Excerpt to read>

Critical of Guerrillas

The tribal elders , known as maliks , are complaining, and in a tone increasingly critical of the moujahedeen .

“This so-called smuggling has been a very heavy trade between Afghanistan and our people, and now our people are going jobless,” said Malik Mir Aslam Khan Affridi, who is president of a loosely knit political group known as the Movement for Tribal Unity. “This Jalalabad fighting is very bad. Not only is the trade finished, but thousands of people have died. And we believe the moujahedeen cannot succeed in this.

“This is no longer a jihad (holy war). The Russians are gone, and we now have two Islamic brothers fighting, killing from both sides and hurting both sides. These moujahedeen are now a very heavy weight on our tribes, and we will have to see how long we will take this.”

Collected data>
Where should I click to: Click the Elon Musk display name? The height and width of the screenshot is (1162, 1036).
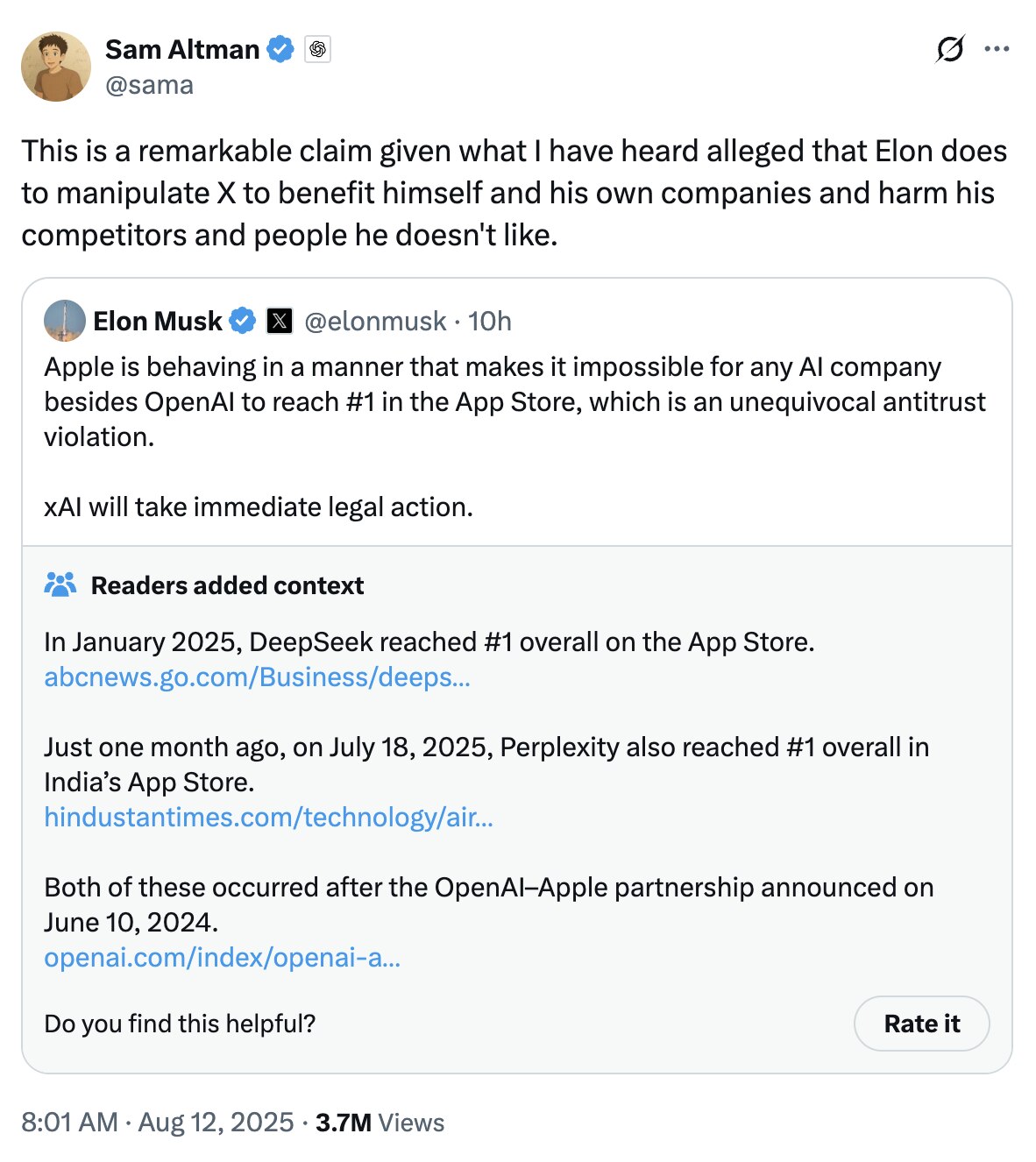pyautogui.click(x=158, y=322)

Stated exercise 1>
Translate this sentence from the excerpt on the tribal elders into Spanish: "The Russians are gone, and we now have two Islamic brothers fighting, killing from both sides and hurting both sides."
Stated exercise 2>
Answer these questions using the excerpt on the tribal elders:
(a) What are the tribal elders known as?
(b) Of what group is Malik Mir Aslam Khan Affridi president?
(c) According to him, which fighting has finished the trade?
Stated exercise 3>
Please extend the excerpt on the tribal elders, picking up after its final sentence.
The data has no connection to the excerpt on the tribal elders.

Reply 1>
Los rusos se han ido, y ahora tenemos a dos hermanos islámicos peleando, matando de ambos lados y perjudicando a ambos lados.

Reply 2>
(a) Maliks.
(b) The Movement for Tribal Unity.
(c) The Jalalabad fighting.

Reply 3>
Like most tribal leaders in the frontier region, where officials estimate that every one of the million or so tribesmen now has a sophisticated weapon, Mir Aslam Khan Affridi said his tribe has enough weapons and ammunition for a small army.

Veiled Threat to Rebels

“I have rocket launchers,” he said. “I have many Kalashnikovs (Soviet AK-47 assault rifles). I even have a cannon. Every man here has a gun, every kind of weapon. It would not be wise for these moujahedeen to keep up this fighting for Jalalabad.”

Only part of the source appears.